Entries for locating words and elements
####################

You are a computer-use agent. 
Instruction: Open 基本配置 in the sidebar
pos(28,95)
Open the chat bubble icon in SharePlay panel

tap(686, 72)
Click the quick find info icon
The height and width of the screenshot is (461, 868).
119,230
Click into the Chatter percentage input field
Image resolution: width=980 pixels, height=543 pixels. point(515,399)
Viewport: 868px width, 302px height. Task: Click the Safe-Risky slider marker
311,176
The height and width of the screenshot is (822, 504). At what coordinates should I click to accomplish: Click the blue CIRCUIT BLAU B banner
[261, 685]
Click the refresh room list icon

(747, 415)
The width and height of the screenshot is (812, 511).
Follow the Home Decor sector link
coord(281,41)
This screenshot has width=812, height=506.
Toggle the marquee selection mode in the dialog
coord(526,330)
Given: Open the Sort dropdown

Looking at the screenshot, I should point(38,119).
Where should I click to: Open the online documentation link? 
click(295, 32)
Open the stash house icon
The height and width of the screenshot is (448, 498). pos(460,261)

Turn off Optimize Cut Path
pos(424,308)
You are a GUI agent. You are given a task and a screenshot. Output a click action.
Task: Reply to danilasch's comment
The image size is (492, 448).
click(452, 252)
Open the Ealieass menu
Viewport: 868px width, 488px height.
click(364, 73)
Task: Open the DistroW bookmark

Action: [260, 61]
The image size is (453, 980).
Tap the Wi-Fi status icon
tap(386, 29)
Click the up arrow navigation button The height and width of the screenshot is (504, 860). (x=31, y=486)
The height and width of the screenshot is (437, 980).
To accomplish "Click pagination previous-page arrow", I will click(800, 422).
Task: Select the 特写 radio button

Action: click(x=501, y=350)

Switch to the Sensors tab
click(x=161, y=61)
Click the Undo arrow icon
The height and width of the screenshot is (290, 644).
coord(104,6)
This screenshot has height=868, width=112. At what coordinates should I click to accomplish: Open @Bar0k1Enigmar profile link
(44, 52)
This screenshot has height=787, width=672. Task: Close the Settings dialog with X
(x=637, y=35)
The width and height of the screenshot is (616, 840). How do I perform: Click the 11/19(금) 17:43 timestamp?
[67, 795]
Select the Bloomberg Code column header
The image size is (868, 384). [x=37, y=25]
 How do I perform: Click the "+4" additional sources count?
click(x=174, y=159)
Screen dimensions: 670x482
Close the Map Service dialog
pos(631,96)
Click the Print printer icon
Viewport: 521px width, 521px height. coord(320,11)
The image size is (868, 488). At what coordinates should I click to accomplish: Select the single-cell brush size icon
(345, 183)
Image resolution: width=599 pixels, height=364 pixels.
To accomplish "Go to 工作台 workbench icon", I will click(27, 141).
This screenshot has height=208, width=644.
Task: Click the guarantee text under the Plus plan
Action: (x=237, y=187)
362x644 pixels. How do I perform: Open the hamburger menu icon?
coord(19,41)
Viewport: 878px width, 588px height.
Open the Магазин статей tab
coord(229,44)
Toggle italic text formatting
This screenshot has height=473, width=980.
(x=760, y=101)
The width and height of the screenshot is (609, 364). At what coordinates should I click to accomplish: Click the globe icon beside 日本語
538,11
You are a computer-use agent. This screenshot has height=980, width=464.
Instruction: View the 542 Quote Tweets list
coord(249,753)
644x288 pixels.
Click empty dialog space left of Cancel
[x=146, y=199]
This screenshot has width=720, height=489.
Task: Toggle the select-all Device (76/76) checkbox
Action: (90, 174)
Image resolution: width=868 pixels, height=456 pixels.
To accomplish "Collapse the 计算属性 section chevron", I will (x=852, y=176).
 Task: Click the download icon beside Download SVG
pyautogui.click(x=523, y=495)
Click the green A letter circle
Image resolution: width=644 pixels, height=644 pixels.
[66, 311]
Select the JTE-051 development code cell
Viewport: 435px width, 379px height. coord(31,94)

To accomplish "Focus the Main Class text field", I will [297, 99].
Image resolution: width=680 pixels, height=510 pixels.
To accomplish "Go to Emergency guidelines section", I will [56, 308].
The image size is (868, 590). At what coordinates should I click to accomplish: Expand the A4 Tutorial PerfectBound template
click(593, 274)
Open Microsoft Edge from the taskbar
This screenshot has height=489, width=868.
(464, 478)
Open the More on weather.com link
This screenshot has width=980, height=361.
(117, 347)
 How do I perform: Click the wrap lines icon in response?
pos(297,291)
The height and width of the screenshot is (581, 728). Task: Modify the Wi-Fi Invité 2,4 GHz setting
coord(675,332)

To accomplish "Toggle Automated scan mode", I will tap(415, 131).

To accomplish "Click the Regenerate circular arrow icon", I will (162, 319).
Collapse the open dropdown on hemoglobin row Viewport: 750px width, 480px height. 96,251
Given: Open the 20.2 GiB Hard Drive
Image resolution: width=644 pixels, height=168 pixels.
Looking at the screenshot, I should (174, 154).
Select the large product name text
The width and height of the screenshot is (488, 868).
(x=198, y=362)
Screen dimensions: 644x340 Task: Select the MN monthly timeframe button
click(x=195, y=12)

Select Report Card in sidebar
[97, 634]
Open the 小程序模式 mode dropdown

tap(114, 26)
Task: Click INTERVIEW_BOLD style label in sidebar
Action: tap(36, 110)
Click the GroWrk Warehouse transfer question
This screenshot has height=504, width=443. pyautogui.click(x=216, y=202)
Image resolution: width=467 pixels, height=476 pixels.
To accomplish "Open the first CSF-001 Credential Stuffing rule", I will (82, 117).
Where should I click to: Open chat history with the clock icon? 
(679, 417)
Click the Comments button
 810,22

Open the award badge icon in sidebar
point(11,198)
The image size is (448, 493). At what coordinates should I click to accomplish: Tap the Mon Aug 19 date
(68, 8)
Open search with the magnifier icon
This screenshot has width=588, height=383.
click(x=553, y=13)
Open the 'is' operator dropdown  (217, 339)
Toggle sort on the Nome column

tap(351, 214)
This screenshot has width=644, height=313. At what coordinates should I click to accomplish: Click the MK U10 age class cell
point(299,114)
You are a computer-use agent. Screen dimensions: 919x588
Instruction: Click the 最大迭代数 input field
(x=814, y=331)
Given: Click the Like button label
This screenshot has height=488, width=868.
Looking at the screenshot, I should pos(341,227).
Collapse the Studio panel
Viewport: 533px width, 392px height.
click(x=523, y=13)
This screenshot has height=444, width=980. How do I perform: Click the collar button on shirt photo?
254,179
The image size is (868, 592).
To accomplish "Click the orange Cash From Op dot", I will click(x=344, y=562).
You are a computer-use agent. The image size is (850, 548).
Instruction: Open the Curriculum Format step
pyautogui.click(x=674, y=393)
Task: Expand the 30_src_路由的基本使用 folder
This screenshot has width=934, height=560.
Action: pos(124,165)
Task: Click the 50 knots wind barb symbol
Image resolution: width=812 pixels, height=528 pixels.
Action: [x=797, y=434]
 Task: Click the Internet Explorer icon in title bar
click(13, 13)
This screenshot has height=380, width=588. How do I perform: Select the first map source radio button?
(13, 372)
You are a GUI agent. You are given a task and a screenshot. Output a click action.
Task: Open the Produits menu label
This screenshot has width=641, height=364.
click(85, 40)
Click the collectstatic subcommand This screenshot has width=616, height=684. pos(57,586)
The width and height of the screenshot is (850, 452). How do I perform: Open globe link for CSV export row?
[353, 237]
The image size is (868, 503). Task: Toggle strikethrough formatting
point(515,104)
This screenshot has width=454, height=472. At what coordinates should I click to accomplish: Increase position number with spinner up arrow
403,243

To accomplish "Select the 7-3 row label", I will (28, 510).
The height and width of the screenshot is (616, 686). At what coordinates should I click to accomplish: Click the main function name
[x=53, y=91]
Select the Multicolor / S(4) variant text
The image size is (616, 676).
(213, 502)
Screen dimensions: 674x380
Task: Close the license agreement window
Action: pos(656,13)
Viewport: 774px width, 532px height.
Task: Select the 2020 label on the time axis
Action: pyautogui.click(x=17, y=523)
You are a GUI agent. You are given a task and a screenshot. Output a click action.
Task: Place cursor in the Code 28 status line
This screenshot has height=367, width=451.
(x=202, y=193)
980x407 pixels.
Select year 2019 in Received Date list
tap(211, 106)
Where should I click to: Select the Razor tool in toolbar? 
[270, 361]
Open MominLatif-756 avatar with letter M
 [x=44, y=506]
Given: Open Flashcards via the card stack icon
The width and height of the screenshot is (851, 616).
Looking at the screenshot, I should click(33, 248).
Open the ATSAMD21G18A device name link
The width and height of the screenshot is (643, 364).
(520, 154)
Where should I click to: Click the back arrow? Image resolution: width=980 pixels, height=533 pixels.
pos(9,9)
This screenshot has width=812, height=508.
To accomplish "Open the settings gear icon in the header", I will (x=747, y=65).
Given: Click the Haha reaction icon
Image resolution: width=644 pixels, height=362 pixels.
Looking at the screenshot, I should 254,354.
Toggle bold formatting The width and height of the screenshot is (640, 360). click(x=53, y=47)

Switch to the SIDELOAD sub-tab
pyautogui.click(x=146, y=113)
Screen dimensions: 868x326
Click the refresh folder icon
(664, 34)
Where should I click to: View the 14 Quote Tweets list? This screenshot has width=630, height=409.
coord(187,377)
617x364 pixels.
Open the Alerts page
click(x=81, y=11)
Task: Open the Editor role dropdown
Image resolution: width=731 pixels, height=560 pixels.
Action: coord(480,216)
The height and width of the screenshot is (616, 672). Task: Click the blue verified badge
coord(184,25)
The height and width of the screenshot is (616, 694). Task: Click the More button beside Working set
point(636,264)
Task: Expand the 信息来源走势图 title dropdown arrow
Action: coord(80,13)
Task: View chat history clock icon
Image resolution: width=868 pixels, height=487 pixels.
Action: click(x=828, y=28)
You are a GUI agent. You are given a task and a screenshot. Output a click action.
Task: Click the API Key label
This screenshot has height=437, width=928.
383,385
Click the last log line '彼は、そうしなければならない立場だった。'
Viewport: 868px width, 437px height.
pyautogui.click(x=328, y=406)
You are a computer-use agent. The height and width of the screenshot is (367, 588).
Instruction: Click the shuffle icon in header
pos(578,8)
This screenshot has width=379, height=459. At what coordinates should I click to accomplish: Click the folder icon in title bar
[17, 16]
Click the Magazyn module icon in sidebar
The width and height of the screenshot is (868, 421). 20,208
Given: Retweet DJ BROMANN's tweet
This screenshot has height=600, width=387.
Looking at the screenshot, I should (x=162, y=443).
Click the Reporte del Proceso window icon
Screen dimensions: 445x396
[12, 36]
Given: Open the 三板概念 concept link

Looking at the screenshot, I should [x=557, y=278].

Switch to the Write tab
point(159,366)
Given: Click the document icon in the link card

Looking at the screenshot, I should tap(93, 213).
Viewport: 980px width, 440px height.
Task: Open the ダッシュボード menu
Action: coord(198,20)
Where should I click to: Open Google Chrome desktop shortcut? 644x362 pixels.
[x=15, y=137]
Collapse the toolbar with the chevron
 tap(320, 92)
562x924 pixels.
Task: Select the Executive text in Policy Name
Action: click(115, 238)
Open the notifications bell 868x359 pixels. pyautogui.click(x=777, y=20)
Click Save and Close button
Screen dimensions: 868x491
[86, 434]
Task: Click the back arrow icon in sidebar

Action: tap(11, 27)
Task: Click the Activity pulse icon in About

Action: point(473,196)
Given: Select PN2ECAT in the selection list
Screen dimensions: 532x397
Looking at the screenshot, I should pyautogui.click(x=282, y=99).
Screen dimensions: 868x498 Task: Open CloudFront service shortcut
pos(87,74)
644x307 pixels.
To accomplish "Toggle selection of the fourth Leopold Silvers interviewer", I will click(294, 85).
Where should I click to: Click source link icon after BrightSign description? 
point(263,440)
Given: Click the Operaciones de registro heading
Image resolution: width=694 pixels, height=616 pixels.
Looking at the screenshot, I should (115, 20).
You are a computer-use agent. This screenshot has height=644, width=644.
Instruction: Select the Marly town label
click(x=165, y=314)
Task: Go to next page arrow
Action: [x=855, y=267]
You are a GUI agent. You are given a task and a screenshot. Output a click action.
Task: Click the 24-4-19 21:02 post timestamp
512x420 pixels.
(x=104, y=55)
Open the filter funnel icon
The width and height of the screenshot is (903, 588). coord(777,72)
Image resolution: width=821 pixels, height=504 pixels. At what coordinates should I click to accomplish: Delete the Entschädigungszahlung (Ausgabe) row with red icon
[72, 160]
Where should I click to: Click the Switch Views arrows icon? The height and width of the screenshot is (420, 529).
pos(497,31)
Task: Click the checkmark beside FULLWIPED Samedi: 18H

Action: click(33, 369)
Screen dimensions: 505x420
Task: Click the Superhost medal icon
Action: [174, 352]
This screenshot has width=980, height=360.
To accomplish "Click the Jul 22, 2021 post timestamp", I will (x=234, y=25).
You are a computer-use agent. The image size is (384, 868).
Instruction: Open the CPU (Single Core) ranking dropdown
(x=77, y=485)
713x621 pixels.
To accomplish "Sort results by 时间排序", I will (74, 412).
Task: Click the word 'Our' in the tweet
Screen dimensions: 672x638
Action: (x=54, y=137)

####################

#### [The task]
Return the lines running from the line with "644x288 pixels." up to and including the line with "pyautogui.click(x=523, y=495)", exactly as they appear.

#### [Result for this exercise]
644x288 pixels.
Click empty dialog space left of Cancel
[x=146, y=199]
This screenshot has width=720, height=489.
Task: Toggle the select-all Device (76/76) checkbox
Action: (90, 174)
Image resolution: width=868 pixels, height=456 pixels.
To accomplish "Collapse the 计算属性 section chevron", I will (x=852, y=176).
 Task: Click the download icon beside Download SVG
pyautogui.click(x=523, y=495)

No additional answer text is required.